• _Task brief_: All of the data should be restated exactly as it stands.

════

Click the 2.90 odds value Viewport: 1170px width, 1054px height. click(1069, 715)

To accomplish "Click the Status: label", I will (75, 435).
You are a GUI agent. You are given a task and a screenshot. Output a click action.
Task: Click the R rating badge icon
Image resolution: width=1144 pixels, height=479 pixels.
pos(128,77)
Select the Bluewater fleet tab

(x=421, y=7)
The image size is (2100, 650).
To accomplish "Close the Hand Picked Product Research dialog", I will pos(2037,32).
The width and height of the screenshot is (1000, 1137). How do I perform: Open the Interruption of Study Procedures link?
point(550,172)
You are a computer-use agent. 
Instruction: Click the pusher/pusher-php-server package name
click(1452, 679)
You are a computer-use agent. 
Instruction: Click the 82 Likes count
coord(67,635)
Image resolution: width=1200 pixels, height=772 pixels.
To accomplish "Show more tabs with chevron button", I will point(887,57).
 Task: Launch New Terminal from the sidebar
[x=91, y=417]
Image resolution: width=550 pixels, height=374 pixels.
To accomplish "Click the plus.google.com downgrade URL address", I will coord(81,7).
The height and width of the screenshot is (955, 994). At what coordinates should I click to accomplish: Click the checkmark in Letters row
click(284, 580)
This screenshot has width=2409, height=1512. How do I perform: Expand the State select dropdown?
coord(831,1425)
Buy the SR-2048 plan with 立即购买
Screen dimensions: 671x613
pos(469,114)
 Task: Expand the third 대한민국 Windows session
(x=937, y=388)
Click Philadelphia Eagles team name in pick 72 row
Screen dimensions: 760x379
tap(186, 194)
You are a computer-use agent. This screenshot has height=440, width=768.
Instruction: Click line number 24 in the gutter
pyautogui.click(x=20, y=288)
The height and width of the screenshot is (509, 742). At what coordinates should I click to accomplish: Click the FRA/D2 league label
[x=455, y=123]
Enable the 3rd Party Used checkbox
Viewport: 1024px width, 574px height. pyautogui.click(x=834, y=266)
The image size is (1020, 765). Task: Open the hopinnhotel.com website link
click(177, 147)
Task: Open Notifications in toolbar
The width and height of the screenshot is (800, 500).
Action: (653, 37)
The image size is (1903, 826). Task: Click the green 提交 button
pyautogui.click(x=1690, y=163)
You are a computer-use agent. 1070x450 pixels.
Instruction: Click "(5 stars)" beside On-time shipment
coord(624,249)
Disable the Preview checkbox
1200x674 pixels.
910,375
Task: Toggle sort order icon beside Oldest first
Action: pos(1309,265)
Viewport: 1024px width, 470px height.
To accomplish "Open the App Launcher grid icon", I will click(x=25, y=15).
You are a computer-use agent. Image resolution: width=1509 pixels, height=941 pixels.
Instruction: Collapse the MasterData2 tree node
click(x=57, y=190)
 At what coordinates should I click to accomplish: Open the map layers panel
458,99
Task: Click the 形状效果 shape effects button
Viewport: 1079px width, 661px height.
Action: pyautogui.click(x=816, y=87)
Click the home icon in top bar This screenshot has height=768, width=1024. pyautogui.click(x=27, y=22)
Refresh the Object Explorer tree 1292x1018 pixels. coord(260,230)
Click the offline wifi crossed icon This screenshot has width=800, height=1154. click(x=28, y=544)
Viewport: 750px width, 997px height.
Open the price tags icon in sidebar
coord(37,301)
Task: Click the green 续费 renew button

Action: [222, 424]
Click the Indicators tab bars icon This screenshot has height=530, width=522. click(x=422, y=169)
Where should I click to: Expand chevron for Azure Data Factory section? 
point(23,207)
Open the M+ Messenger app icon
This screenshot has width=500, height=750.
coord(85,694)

════

• _Result of this exercise_:
Click the 2.90 odds value Viewport: 1170px width, 1054px height. click(1069, 715)

To accomplish "Click the Status: label", I will (75, 435).
You are a GUI agent. You are given a task and a screenshot. Output a click action.
Task: Click the R rating badge icon
Image resolution: width=1144 pixels, height=479 pixels.
pos(128,77)
Select the Bluewater fleet tab

(x=421, y=7)
The image size is (2100, 650).
To accomplish "Close the Hand Picked Product Research dialog", I will pos(2037,32).
The width and height of the screenshot is (1000, 1137). How do I perform: Open the Interruption of Study Procedures link?
point(550,172)
You are a computer-use agent. 
Instruction: Click the pusher/pusher-php-server package name
click(1452, 679)
You are a computer-use agent. 
Instruction: Click the 82 Likes count
coord(67,635)
Image resolution: width=1200 pixels, height=772 pixels.
To accomplish "Show more tabs with chevron button", I will point(887,57).
 Task: Launch New Terminal from the sidebar
[x=91, y=417]
Image resolution: width=550 pixels, height=374 pixels.
To accomplish "Click the plus.google.com downgrade URL address", I will coord(81,7).
The height and width of the screenshot is (955, 994). At what coordinates should I click to accomplish: Click the checkmark in Letters row
click(284, 580)
This screenshot has width=2409, height=1512. How do I perform: Expand the State select dropdown?
coord(831,1425)
Buy the SR-2048 plan with 立即购买
Screen dimensions: 671x613
pos(469,114)
 Task: Expand the third 대한민국 Windows session
(x=937, y=388)
Click Philadelphia Eagles team name in pick 72 row
Screen dimensions: 760x379
tap(186, 194)
You are a computer-use agent. This screenshot has height=440, width=768.
Instruction: Click line number 24 in the gutter
pyautogui.click(x=20, y=288)
The height and width of the screenshot is (509, 742). At what coordinates should I click to accomplish: Click the FRA/D2 league label
[x=455, y=123]
Enable the 3rd Party Used checkbox
Viewport: 1024px width, 574px height. pyautogui.click(x=834, y=266)
The image size is (1020, 765). Task: Open the hopinnhotel.com website link
click(177, 147)
Task: Open Notifications in toolbar
The width and height of the screenshot is (800, 500).
Action: (653, 37)
The image size is (1903, 826). Task: Click the green 提交 button
pyautogui.click(x=1690, y=163)
You are a computer-use agent. 1070x450 pixels.
Instruction: Click "(5 stars)" beside On-time shipment
coord(624,249)
Disable the Preview checkbox
1200x674 pixels.
910,375
Task: Toggle sort order icon beside Oldest first
Action: pos(1309,265)
Viewport: 1024px width, 470px height.
To accomplish "Open the App Launcher grid icon", I will click(x=25, y=15).
You are a computer-use agent. Image resolution: width=1509 pixels, height=941 pixels.
Instruction: Collapse the MasterData2 tree node
click(x=57, y=190)
 At what coordinates should I click to accomplish: Open the map layers panel
458,99
Task: Click the 形状效果 shape effects button
Viewport: 1079px width, 661px height.
Action: pyautogui.click(x=816, y=87)
Click the home icon in top bar This screenshot has height=768, width=1024. pyautogui.click(x=27, y=22)
Refresh the Object Explorer tree 1292x1018 pixels. coord(260,230)
Click the offline wifi crossed icon This screenshot has width=800, height=1154. click(x=28, y=544)
Viewport: 750px width, 997px height.
Open the price tags icon in sidebar
coord(37,301)
Task: Click the green 续费 renew button

Action: [222, 424]
Click the Indicators tab bars icon This screenshot has height=530, width=522. click(x=422, y=169)
Where should I click to: Expand chevron for Azure Data Factory section? 
point(23,207)
Open the M+ Messenger app icon
This screenshot has width=500, height=750.
coord(85,694)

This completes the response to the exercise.